Athletes’ lives are crazy. Between practices, games, film room sessions and everything else in between, recovery doesn’t happen by accident. This means that athletes can’t just let recovery happen. They have to chase it.
Most athletes don’t have time for lazy days, 10-plus hours of sleep, or high-end daily superfood supplements, so using basic nutrition in everyday athletic recovery is essential.
This can be broken down into three steps:
Step 1: Build a basic nutritional foundation
Recovery can’t happen if you eat poorly. Plain and simple. This is something athletes may be sick of hearing, but it really is the most important step in athletic recovery and getting the most out of each exercise session.
Implementing simple strategies like eating lean protein at every meal, eating plenty of fruits and vegetables, consuming healthy fats, sticking with whole grains opposed to other grains, and eating slow digesting fibers can promote huge improvements in athletic recovery. Think of these everyday tasks as foundation builders. The bigger your base, the stronger you’ll be—leading to faster recovery.
Step 2: Remove the stressors
Recovery can’t happen if you’re intolerant to the foods you’re eating. Do you drink a whey protein shake and immediately have to run to the bathroom? Chances are you’re dairy intolerant, and drinking those “muscle recovery shakes” are doing more harm than good. This doesn’t necessarily mean that you’re lactose intolerant or have a gluten allergy, but understand and know the signs that your body tells you and don’t eat physiologically upsetting foods.

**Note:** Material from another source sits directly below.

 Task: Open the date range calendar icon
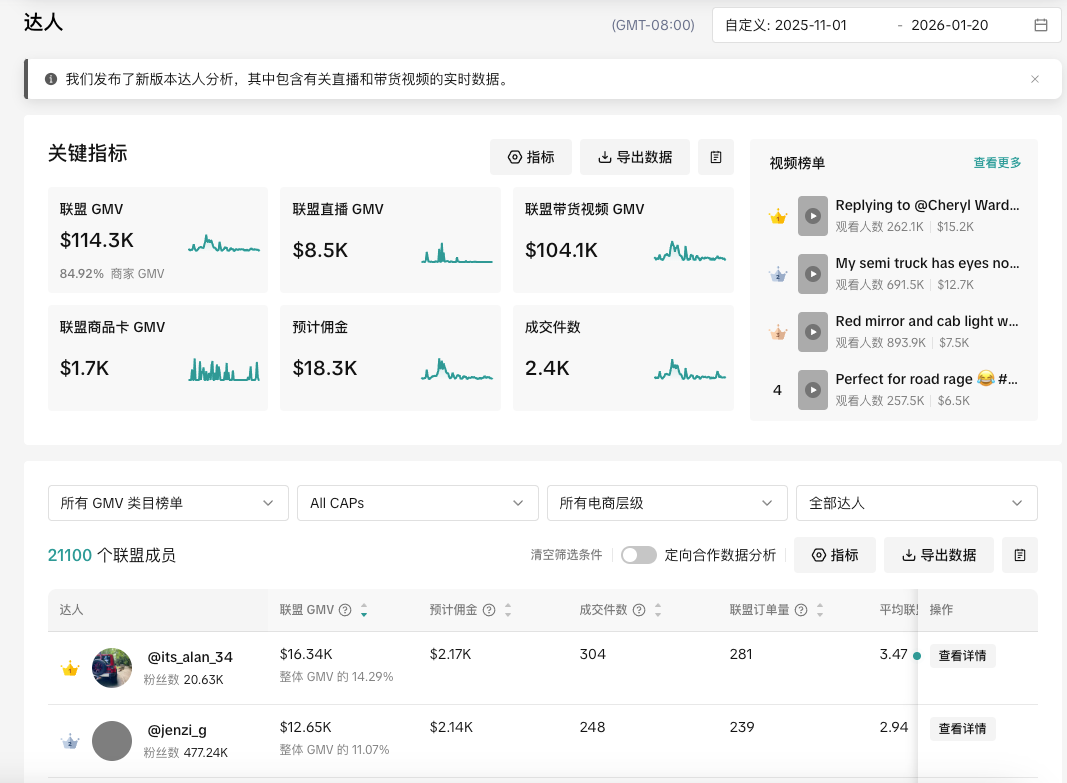(x=1041, y=25)
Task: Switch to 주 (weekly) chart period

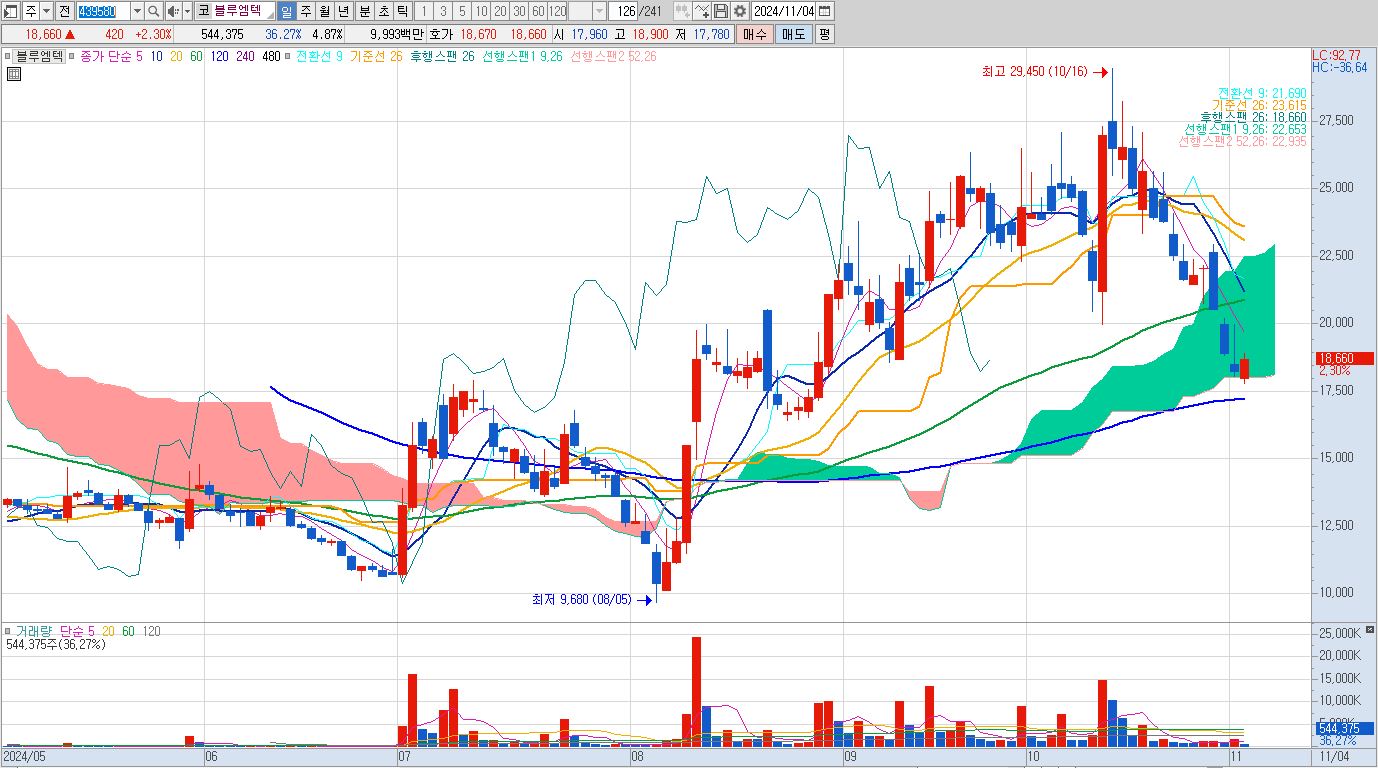Action: [x=306, y=11]
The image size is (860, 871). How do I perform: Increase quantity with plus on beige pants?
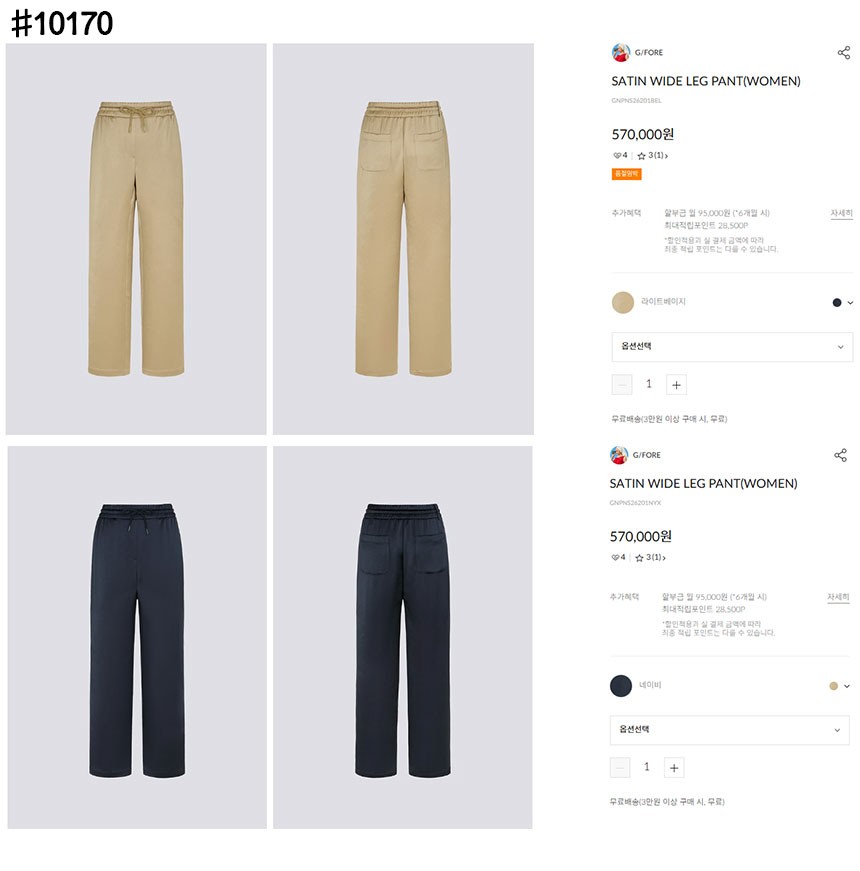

If you want to perform and recover at a high level, you have to eat at a high level. In terms of recovery, it’s essential to minimize sugar and alcohol intake; these are the two biggest stressors to the body and can inhibit recovery.
Step 3: Supplement to reduce inflammation
No cure-all supplement can replace a high-quality whole foods diet. But there are some nutritional supplements with few side effects that can play a vital role in decreasing inflammation. Let’s start with home cooking and what can be done for athletic recovery in the kitchen.
The most common cooking herbs have tons of anti-inflammatory and anti-oxidant properties that are vital in recovery. Cook with herbs like parsley, sage and oregano and naturally feel your body recover at a quicker rate. These are good anti-inflammatory foods, but they’re small scale, and the amount you consume will only scratch the surface in terms of athletic recovery.
When looking for readily available, easy-to-take supplements that will decrease inflammation with limited side effects, I reach for turmeric and specifically curcumin. Turmeric is proven to lower blood pressure, regulate blood sugar and prevent insulin resistance—all big-time properties in inhibiting muscular inflammation. Ingesting turmeric or curcumin is tough; just sprinkling it on your food won’t give you the benefits. But as a high-quality supplement, turmeric capsules should contain gingerol and piperine, which make it easily absorbed and digested. If you’re dealing with an injury and trying to reduce inflammation, take twice the recommended dose 2-3 times a day with food. If you’re simply trying to combat soreness from the everyday athletic grind, take the recommended dose 1-2 times daily.
If you are injured, you should always nail down the first two steps, then look toward a more focused supplement routine. Omega-3 fatty acids are known to dramatically decrease chronic inflammation and should be a staple in an injured athlete’s daily routine. For recovery, an injured athlete should take 5-10 grams of fish/krill oil daily with food for 2-4 weeks.
Staying in front of inflammation is the name of the game in terms of athletic recovery. Whether you’re in the middle of a grueling season or in the midst of offseason workouts, shortening recovery time is essential. Follow these three steps and your body will thank you. I promise.